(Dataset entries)
============================================================

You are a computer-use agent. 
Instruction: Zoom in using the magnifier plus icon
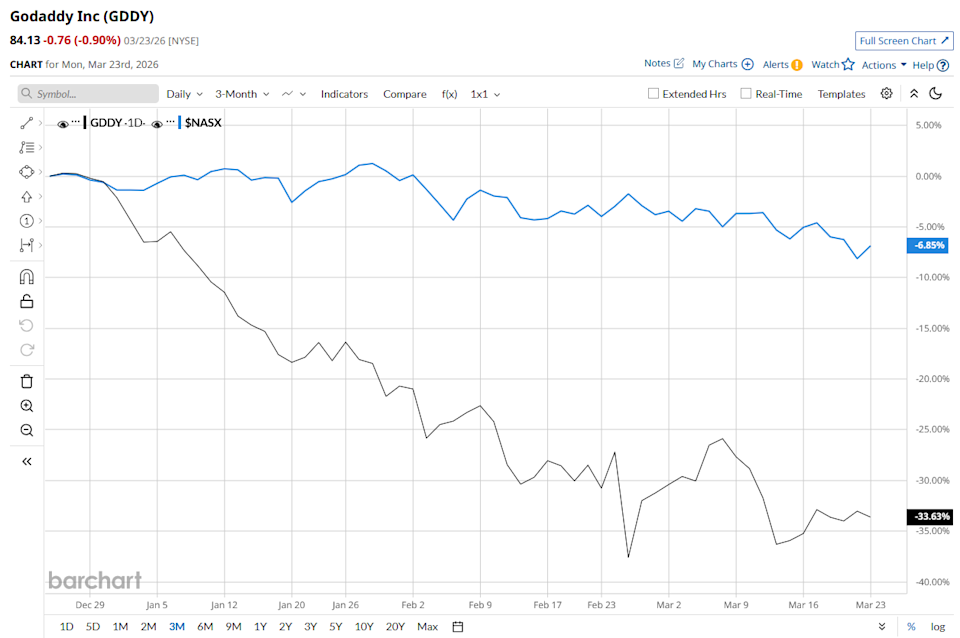(x=27, y=406)
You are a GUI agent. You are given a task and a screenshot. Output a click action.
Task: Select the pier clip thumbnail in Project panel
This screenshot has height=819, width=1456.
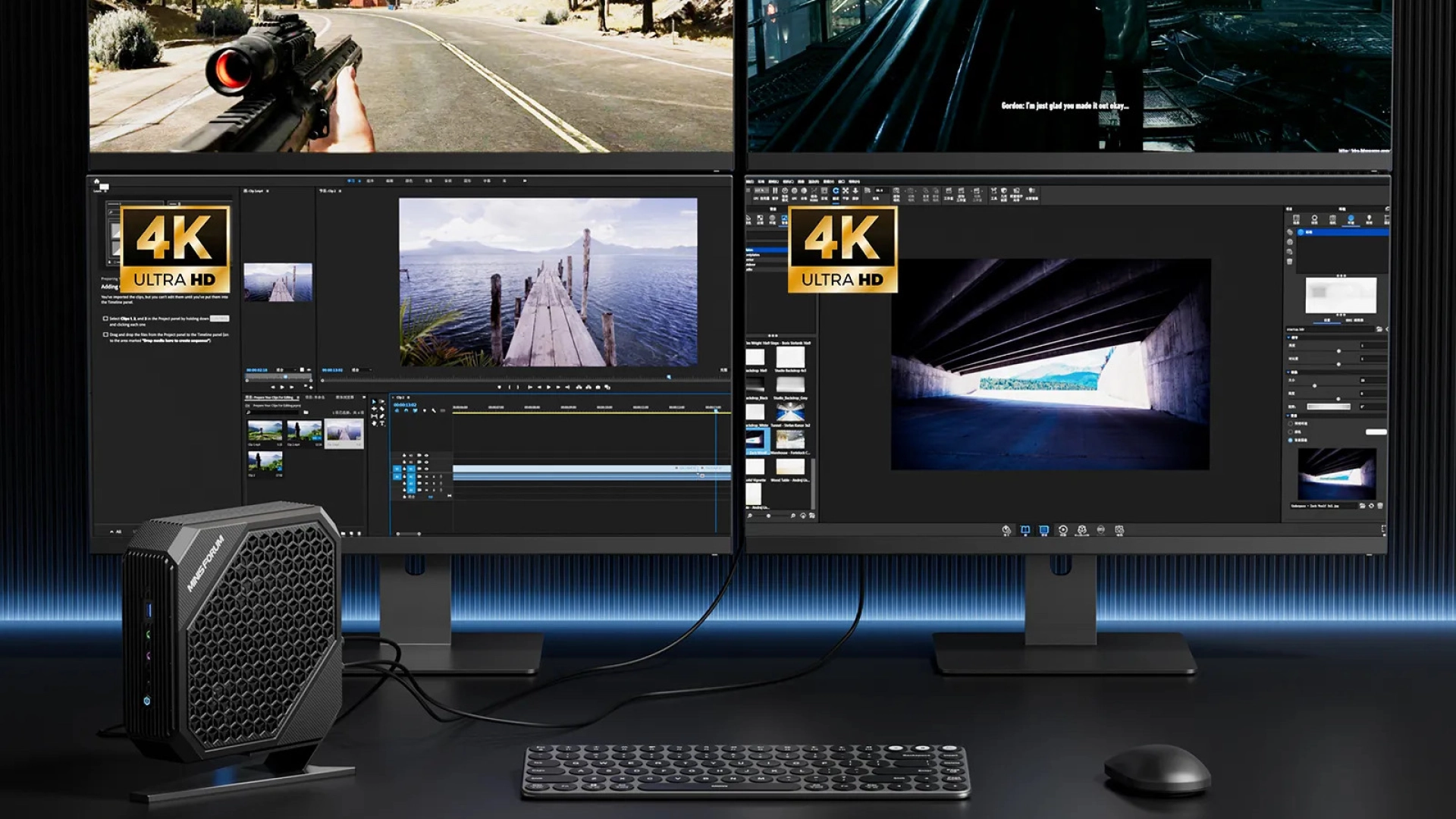pyautogui.click(x=344, y=433)
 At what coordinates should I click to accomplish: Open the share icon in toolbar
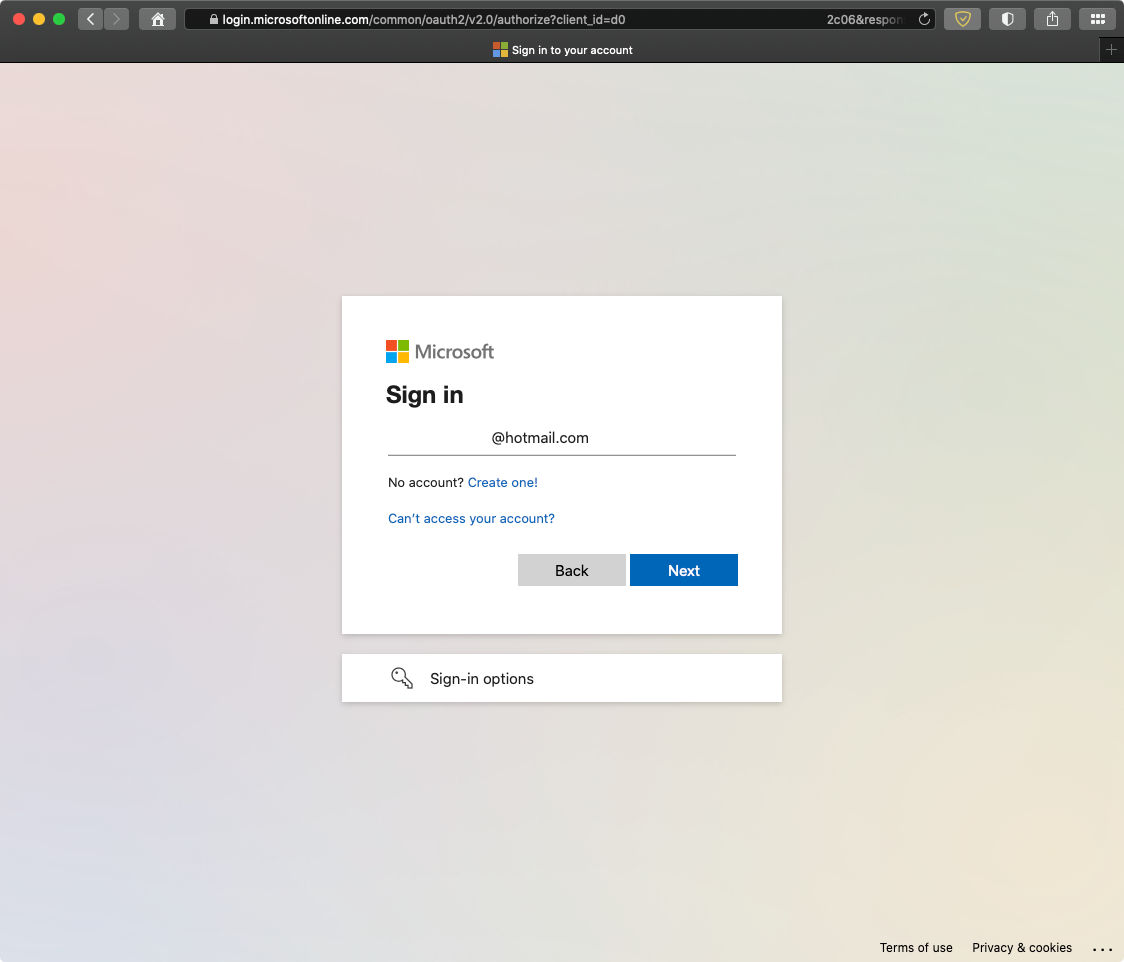click(1052, 19)
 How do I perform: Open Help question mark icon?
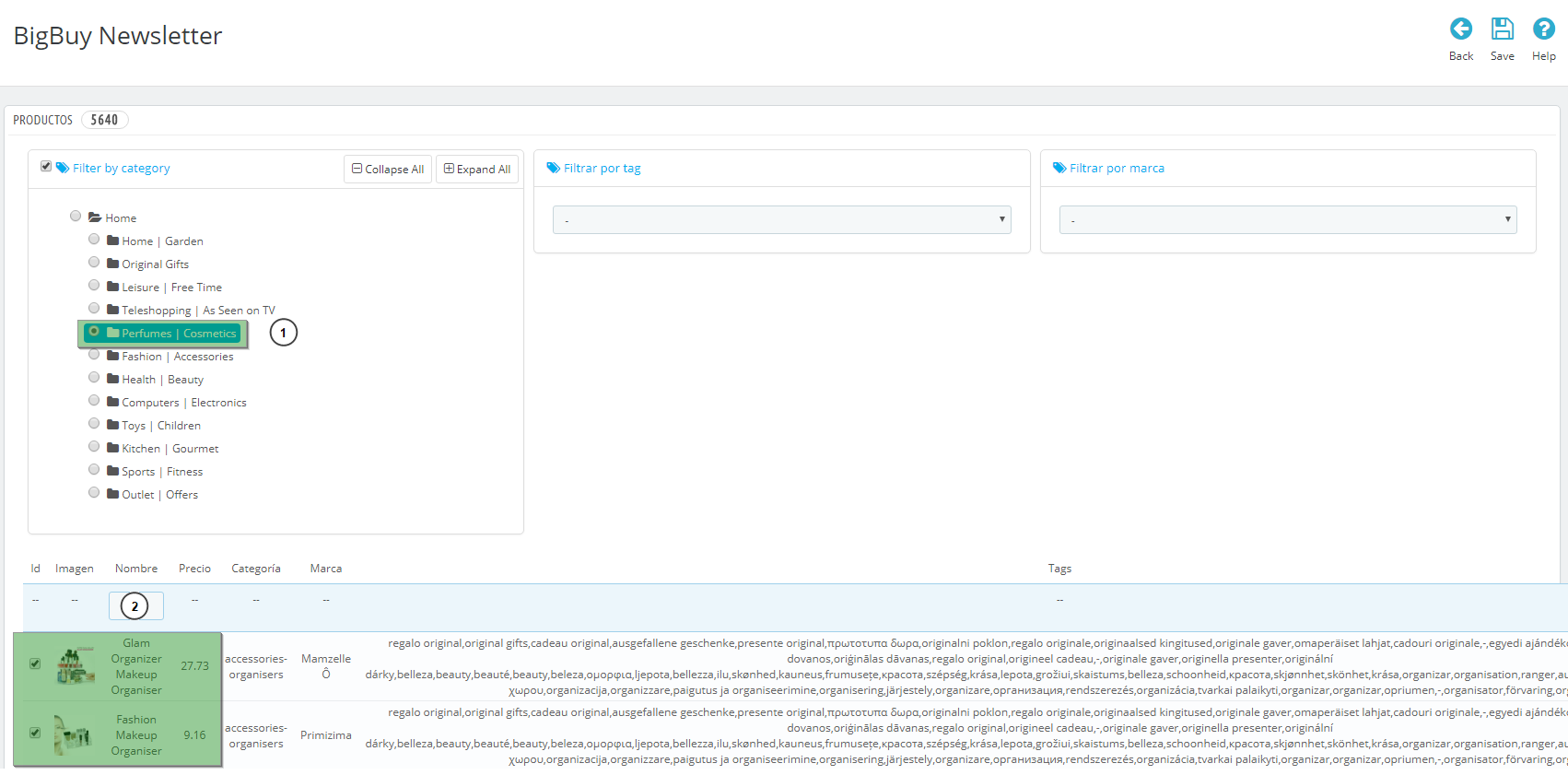point(1543,29)
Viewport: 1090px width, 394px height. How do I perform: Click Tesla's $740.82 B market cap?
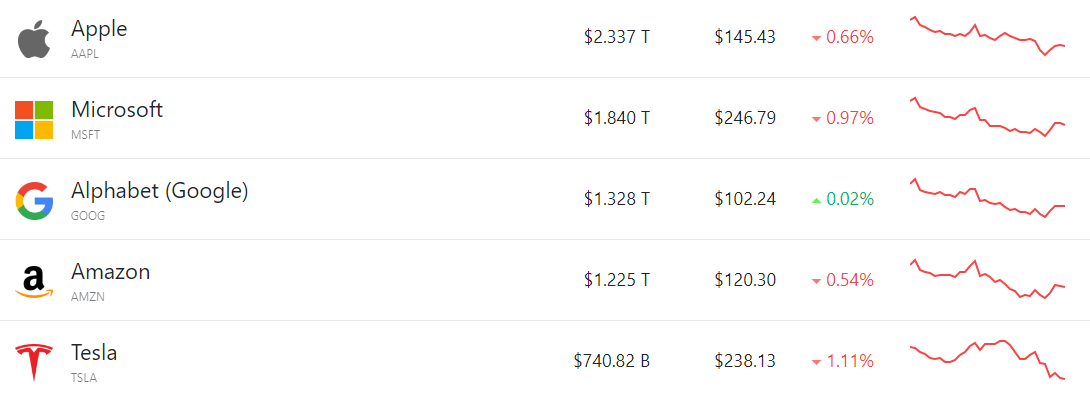pyautogui.click(x=612, y=361)
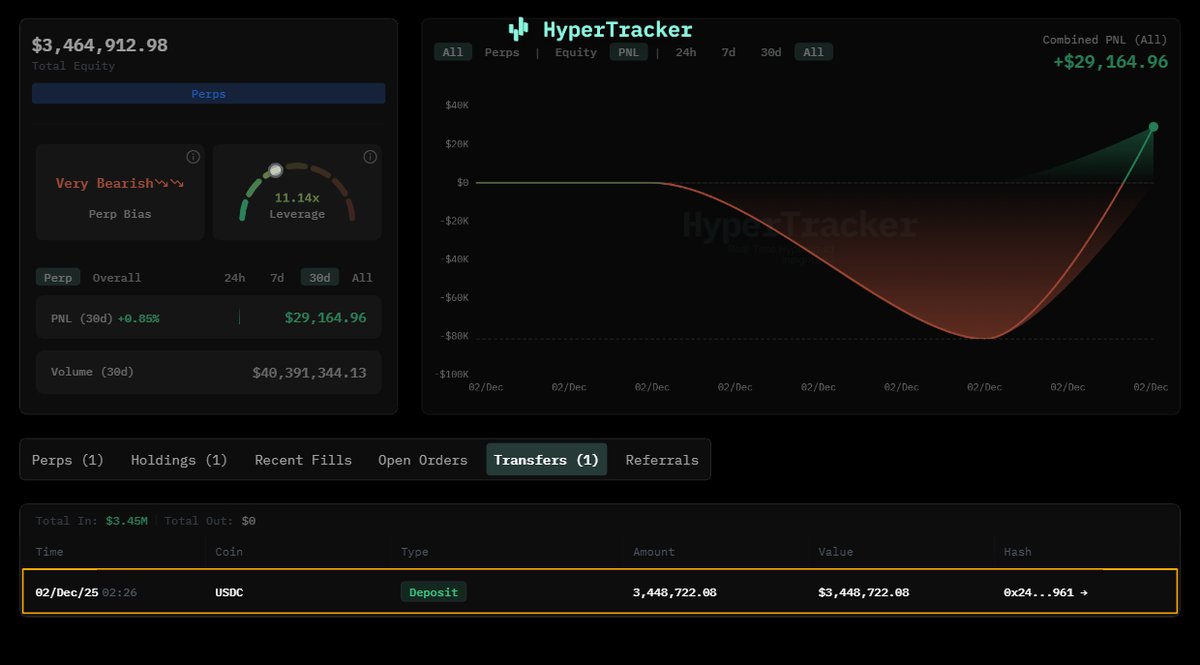The height and width of the screenshot is (665, 1200).
Task: Click the green Deposit type badge
Action: (433, 591)
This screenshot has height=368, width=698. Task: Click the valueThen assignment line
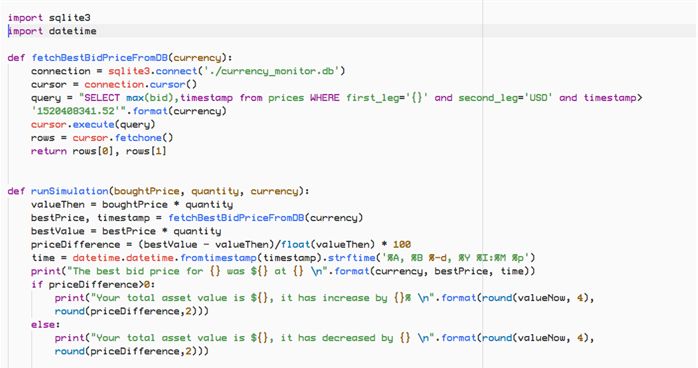tap(132, 205)
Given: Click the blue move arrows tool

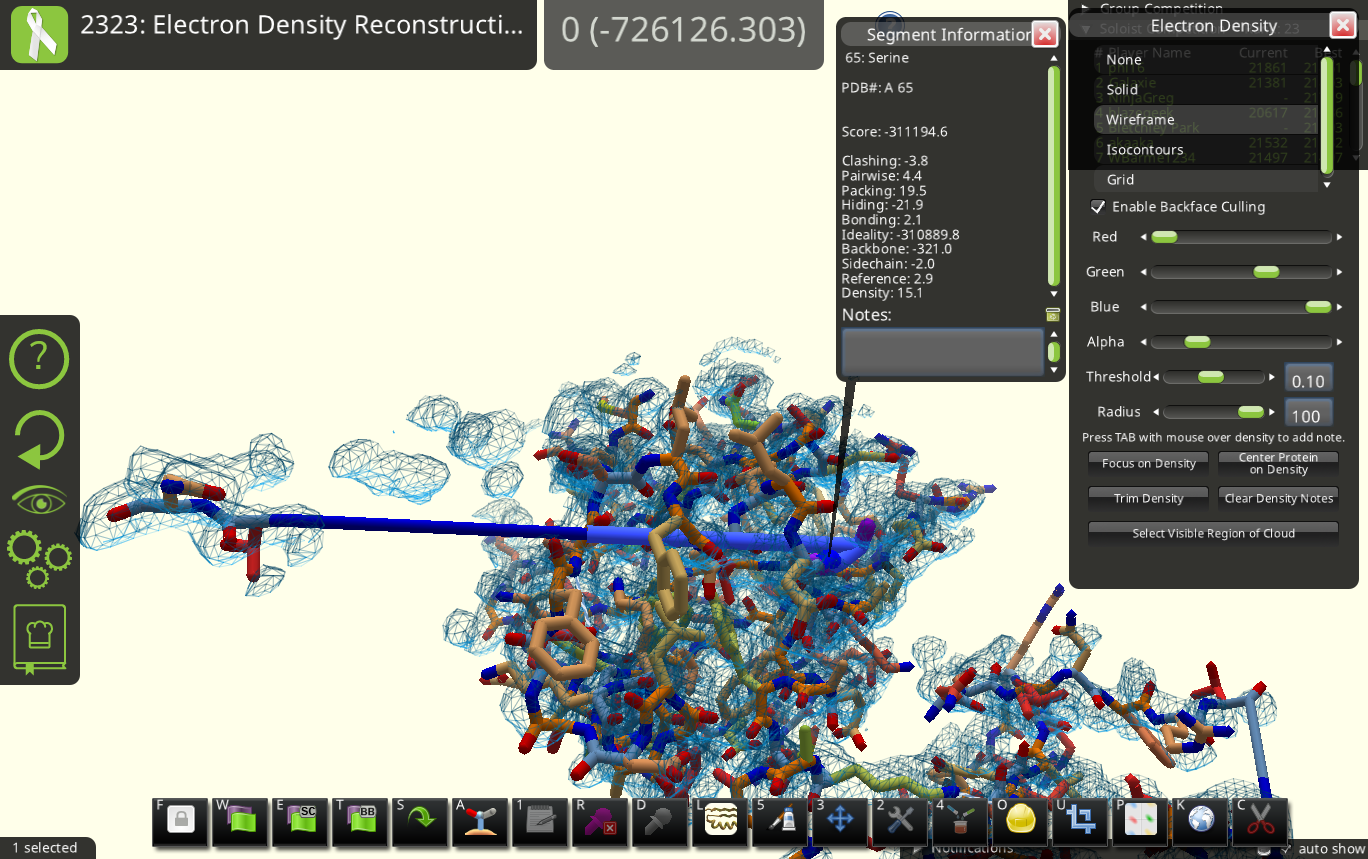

============================================================

WORK ITEM:
The data is to be restated word for word, with any pictures set aside.

WORKED SOLUTION:
You are a computer-use agent. 
Instruction: Zoom in using the magnifier plus icon
(x=27, y=406)
You are a GUI agent. You are given a task and a screenshot. Output a click action.
Task: Select the pier clip thumbnail in Project panel
This screenshot has height=819, width=1456.
pyautogui.click(x=344, y=433)
 At what coordinates should I click to accomplish: Open the share icon in toolbar
click(1052, 19)
 How do I perform: Open Help question mark icon?
point(1543,29)
Viewport: 1090px width, 394px height. How do I perform: Click Tesla's $740.82 B market cap?
pyautogui.click(x=612, y=361)
The height and width of the screenshot is (665, 1200).
Task: Click the green Deposit type badge
Action: (433, 591)
This screenshot has height=368, width=698. Task: Click the valueThen assignment line
tap(132, 205)
Given: Click the blue move arrows tool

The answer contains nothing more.